Remember, that Arizona had the data and was investigating was a central validator D’Souza offered in defense of the film. But neither was the case.

This was not the only recent embarrassment for True the Vote. Over the summer, the group held a summit at which it promised to — at last — reveal data central to its fraud claims. As part of the meeting, True the Vote made several claims about a Michigan-based software company, triggering a defamation lawsuit in response. At a hearing related to the suit, U.S. District Judge Kenneth Hoyt warned the group’s attorneys that they might be getting “played” by their clients.

“The judge said he didn’t ‘have any confidence’ in True the Vote’s version of events,” the Texas Tribune reported, “in part because he said the group’s leaders haven’t submitted sworn affidavits under penalty of perjury to support them.”

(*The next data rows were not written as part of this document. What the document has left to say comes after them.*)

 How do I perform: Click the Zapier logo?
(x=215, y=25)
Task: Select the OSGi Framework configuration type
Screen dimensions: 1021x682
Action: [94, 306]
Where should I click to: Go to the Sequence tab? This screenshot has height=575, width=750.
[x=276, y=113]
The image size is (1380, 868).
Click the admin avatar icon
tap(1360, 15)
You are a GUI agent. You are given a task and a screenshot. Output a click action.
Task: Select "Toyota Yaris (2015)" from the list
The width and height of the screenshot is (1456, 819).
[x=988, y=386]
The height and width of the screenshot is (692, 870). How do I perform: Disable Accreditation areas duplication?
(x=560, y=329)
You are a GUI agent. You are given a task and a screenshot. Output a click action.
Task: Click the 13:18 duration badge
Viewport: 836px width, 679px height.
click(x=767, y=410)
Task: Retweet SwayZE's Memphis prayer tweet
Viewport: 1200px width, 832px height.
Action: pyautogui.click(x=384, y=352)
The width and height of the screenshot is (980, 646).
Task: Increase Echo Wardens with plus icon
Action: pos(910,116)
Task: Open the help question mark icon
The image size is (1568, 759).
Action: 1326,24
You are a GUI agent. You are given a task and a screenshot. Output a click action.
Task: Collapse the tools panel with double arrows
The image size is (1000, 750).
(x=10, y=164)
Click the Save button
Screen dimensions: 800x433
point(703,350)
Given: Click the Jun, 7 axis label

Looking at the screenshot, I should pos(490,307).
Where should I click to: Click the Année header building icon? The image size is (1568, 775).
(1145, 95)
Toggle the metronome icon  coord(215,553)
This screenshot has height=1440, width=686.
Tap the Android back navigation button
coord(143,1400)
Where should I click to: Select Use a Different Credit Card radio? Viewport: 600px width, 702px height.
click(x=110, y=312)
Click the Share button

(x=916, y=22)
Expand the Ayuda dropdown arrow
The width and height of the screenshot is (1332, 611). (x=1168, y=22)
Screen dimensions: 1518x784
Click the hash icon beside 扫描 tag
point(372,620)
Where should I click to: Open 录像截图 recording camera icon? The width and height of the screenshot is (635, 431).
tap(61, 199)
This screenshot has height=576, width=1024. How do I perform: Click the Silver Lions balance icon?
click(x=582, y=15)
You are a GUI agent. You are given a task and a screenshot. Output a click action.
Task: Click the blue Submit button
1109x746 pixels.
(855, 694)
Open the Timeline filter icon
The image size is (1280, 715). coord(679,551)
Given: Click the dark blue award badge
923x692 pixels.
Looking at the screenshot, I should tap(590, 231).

At the event this summer, incidentally, Phillips and Engelbrecht did their best to turn the page on the “2000 Mules” claims. For months, they’d assured fans they were soon to “pull the rip cord” and release scads of data about the 2020 election. Instead they announced a website that would purportedly be a clearinghouse for election data, which Phillips insisted was the rip cord-pulling. Then Engelbrecht timidly announced the site was “the end of ‘mules.’ End scene. We’re done!”

In other words, there is no public evidence to support True the Vote’s claims and, in fact, the available evidence (including vague maps provided to Wisconsin earlier this year and the faked maps in the movie) explicitly don’t bolster their claims. True the Vote is trying to move on, but their past claims are proving to be an anchor with the authorities.

D’Souza, meanwhile, increasingly looks like he was left holding the bag, albeit one full of cash vacuumed up from an audience desperate to believe that the 2020 election was stolen. He wrote a companion book to the film that was supposed to have already been published. But suddenly, at the end of August, the publisher pulled books that had been sent to stores and pushed out the publication day.

NPR got a copy of the original version. One of the claims made in the movie is that liberal nonprofits served as clearinghouses — “stash houses,” in the insinuation-heavy vernacular of the film — for ballots that were then deposited. The purported nonprofits aren’t identified in the movie, but they were in the book. Organizations identified by D’Souza (and contacted by NPR) vehemently denied any involvement in collecting ballots. And, of course, there’s no evidence beyond True the Vote’s dubious data and that one unidentified whistleblower in Georgia that they had been.

In a statement to NPR, True the Vote put all of it on D’Souza.

“True the Vote had no participation in this book, and has no knowledge of its contents,” a representative said. “This includes any allegations of activities of any specific organizations made in the book. We made no such allegations.”

I contacted D’Souza a month ago to ask if True the Vote had provided him the names of those organizations. After all, in our interview in May, he’d insisted that everything he had came from the group.

It was the first time I contacted him that he didn’t respond.